From a report by Guy Brandenburg on DC public schools
There are only three DC charter schools with 70 percent or more of their students At-Risk, whereas there are thirty-one such regular public schools. So much for the idea that the charter schools would do a better job of educating the hardest-to-reach students (the homeless, those on food stamps, those who have already failed one or more grades, etc.).
The only schools that have more than 90 percent of their students "passing" the DC-CAS standardized tests remain, to this day, the small handful of schools in relatively affluent upper Northwest DC with relatively high percentages of white and Asian students.
It appears that for the most part, DC’s charter schools are mostly enrolling smaller percentages of At-Risk, high-poverty students but higher fractions of the students in the middle of the wealth/family-cohesion spectrum than the regular DC public schools. There are a few exceptions among the charter schools...

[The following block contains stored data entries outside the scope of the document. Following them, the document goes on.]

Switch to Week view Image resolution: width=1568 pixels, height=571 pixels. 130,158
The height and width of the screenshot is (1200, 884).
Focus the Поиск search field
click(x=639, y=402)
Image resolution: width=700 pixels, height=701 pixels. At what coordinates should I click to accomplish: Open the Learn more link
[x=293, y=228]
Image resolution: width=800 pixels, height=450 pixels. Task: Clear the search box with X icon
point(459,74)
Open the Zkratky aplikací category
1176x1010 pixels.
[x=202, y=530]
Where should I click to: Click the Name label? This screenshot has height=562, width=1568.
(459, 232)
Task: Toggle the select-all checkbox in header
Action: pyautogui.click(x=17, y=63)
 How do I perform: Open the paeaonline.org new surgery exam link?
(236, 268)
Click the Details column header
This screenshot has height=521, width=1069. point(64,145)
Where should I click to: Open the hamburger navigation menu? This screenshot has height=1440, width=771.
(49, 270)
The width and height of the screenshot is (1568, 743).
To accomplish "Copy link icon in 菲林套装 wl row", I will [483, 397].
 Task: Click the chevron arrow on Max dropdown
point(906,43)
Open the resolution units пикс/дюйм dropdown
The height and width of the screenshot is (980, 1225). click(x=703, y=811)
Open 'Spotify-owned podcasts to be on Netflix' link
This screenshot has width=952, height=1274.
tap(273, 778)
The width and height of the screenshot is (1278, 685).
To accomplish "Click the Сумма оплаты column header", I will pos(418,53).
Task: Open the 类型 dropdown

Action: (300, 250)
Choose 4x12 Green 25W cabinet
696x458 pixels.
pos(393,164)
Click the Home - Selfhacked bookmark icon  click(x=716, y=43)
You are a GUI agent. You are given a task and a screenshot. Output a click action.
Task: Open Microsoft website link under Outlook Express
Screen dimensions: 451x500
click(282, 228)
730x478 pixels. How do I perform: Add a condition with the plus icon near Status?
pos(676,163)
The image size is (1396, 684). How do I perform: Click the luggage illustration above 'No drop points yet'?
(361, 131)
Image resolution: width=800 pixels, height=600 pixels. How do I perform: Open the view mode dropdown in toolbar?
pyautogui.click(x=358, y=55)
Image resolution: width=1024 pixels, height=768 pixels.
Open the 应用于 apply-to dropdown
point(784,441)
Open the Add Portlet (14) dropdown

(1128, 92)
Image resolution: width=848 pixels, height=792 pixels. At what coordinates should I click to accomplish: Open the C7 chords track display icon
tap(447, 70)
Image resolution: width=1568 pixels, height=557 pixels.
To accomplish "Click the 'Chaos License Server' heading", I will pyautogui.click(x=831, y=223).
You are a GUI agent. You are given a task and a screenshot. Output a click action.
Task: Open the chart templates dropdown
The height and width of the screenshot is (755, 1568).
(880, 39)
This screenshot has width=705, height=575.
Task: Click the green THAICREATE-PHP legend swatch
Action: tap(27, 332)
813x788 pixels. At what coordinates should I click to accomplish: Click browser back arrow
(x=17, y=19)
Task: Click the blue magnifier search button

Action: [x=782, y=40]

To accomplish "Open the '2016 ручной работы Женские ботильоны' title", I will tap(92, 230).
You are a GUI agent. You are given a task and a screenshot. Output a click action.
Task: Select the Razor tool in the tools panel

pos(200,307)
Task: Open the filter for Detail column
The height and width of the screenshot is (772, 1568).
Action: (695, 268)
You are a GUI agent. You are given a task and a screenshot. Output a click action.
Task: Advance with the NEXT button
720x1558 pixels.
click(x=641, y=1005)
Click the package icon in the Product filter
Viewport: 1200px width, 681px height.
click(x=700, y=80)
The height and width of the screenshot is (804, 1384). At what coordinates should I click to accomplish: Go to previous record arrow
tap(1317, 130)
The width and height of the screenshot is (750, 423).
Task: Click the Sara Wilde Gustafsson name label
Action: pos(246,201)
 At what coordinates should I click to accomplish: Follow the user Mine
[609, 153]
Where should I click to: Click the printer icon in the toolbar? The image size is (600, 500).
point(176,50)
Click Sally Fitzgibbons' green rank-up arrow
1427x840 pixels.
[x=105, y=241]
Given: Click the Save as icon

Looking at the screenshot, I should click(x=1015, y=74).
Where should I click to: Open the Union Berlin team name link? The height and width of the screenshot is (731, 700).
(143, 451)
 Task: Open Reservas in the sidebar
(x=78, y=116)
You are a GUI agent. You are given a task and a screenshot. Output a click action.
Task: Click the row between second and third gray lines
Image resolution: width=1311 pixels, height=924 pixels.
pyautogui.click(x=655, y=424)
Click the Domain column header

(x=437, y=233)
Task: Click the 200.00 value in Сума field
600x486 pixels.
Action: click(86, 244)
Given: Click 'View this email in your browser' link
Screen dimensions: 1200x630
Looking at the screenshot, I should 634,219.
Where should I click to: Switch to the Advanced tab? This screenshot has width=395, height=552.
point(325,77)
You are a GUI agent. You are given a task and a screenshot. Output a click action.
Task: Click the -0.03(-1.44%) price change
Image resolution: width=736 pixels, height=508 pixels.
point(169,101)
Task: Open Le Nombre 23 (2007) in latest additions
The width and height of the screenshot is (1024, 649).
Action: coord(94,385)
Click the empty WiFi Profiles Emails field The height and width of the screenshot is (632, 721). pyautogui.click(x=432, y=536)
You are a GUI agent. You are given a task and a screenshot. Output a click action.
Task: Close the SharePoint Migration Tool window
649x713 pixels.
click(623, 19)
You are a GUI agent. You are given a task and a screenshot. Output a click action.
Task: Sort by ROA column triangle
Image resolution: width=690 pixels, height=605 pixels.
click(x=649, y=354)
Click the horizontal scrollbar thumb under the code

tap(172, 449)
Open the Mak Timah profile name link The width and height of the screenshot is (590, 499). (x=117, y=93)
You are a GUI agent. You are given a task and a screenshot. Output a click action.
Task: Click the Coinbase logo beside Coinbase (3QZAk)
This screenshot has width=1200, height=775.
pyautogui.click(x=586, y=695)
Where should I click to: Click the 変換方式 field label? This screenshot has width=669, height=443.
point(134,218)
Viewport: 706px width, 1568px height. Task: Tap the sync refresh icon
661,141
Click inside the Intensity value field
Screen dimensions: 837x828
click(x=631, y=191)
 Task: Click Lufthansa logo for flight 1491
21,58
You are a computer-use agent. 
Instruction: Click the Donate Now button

It looks like we are now turning into a tripartite school system: one for affluent and well-educated familes (relatively high fractions of whites and Asians; mostly but not all in regular Ward 3 public schools); one for those in the middle (mostly blacks and latinos, many enrolled in charter schools), and one for those at the seriously low end of the socio-economic spectrum, overwhelmingly African American, largely At Risk, and mostly in highly-segregated regular public schools.
Very, very sad.
3 comments:
Without testing, as bad as the tests are, how would you know to write this article?
Ask the teachers, of course. Their clinical perceptions are far more accurate, if the teachers are any good, than any paper-and-pencil test can be. And I really mean "can be", as in "even theoretically can be".
Everyone is at risk in the school system.